Data records Start Marker
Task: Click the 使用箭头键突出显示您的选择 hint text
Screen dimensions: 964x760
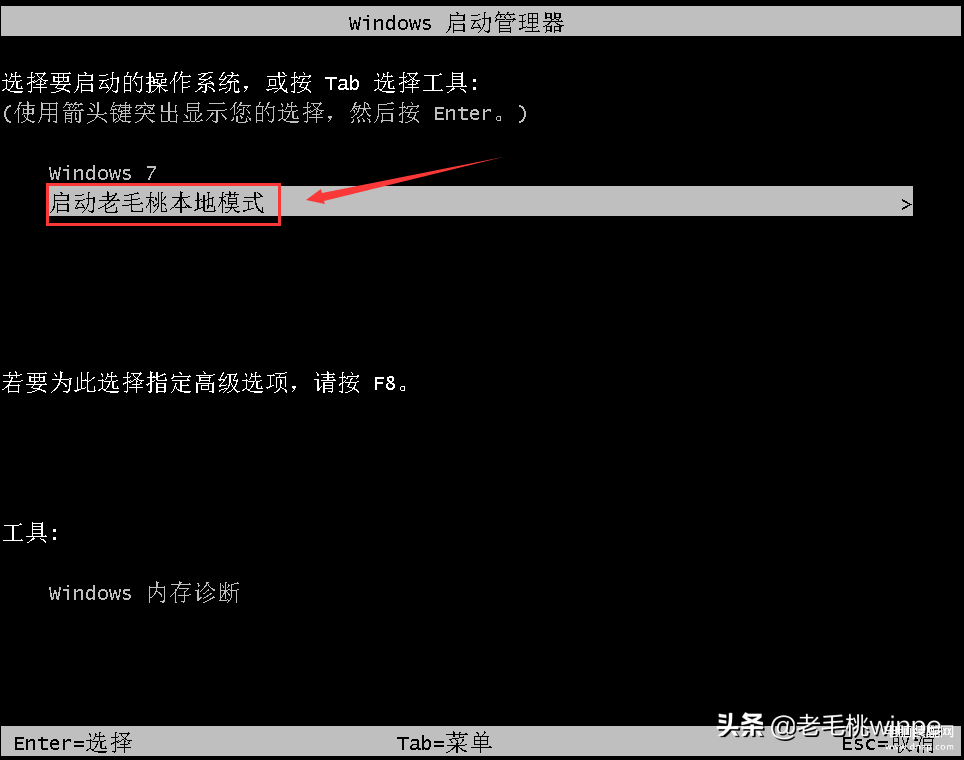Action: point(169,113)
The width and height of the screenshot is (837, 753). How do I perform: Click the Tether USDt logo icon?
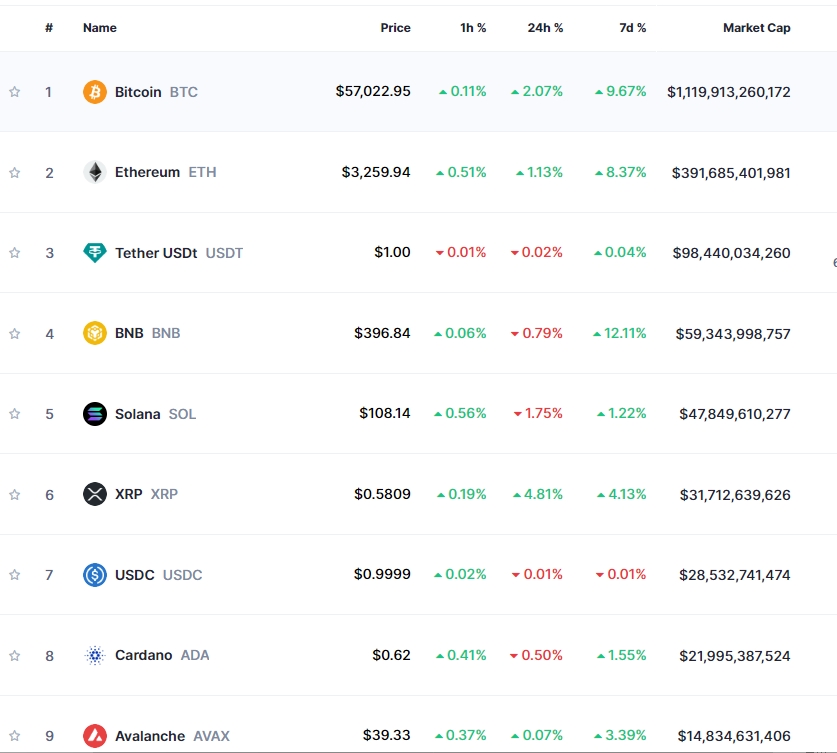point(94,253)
Data records End Marker
Data records Start Marker
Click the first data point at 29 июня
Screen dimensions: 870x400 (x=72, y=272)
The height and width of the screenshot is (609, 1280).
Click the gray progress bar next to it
Data records End Marker
Prompt: From the listing above, output exactly the run of lines that starts with the line containing "Click the first data point at 29 июня" and ends with the line containing "Click the gray progress bar next to it".

Solution to this task:
Click the first data point at 29 июня
Screen dimensions: 870x400 (x=72, y=272)
The height and width of the screenshot is (609, 1280).
Click the gray progress bar next to it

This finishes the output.